AVAILABLE DATA:

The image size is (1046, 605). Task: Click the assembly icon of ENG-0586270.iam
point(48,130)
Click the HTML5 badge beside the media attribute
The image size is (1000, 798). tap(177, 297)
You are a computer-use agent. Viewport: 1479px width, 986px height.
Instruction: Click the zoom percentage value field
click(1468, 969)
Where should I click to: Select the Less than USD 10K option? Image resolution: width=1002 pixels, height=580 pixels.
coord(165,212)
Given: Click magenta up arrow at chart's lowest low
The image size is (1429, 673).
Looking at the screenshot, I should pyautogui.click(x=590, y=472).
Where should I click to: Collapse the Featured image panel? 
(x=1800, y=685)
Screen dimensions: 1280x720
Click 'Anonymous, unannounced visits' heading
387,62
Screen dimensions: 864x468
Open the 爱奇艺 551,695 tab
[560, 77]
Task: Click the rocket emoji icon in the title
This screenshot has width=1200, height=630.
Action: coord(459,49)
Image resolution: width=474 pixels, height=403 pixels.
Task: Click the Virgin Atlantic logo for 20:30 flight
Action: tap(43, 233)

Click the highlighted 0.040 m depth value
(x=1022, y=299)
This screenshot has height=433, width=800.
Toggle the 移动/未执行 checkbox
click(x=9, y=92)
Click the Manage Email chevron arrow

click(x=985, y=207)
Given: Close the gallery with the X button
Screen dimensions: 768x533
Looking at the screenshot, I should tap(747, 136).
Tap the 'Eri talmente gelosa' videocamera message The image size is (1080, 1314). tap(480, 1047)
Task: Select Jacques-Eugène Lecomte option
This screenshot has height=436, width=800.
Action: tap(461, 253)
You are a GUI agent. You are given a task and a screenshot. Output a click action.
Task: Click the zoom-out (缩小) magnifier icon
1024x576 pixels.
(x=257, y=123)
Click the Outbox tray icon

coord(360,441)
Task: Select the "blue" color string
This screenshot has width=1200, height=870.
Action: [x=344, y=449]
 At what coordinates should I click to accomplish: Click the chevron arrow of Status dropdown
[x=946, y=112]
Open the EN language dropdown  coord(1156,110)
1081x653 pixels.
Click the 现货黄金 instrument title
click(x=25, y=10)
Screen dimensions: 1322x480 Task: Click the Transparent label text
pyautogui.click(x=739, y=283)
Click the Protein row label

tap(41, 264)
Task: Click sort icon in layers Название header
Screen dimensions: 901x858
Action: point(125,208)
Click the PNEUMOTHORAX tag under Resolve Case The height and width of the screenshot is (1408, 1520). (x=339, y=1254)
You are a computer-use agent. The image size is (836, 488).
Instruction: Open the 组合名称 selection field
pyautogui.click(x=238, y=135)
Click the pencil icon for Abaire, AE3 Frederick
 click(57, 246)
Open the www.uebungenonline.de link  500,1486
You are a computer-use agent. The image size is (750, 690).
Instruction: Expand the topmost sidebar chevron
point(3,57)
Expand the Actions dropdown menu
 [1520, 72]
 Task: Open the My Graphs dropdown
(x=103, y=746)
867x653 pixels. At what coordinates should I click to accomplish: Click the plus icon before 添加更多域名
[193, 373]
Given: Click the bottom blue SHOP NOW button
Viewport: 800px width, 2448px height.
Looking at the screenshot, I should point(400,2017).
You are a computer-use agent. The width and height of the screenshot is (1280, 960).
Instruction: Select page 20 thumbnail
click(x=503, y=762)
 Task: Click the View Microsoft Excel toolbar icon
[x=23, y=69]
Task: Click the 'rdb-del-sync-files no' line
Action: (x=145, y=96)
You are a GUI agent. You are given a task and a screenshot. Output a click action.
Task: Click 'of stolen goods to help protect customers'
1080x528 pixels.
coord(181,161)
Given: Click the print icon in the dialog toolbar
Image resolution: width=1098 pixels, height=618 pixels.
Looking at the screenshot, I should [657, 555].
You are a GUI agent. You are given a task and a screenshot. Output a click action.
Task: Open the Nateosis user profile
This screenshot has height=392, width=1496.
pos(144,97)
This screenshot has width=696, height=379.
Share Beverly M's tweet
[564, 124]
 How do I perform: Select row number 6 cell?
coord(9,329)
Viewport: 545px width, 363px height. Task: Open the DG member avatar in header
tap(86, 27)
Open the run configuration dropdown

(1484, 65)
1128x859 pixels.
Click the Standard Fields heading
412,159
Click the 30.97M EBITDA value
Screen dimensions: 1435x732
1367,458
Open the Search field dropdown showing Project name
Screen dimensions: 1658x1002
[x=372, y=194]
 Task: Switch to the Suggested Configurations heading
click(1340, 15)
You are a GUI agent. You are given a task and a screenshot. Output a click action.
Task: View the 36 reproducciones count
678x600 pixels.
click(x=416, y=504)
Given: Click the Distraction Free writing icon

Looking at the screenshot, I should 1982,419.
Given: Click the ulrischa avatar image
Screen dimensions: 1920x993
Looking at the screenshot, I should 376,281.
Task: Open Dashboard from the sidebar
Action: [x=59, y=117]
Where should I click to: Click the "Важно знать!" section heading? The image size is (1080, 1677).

WHAT YOU WILL DO: Search the records line by line for the word "button" and copy every line where it appears.

SOLUTION:
Given: Close the gallery with the X button
Given: Click the bottom blue SHOP NOW button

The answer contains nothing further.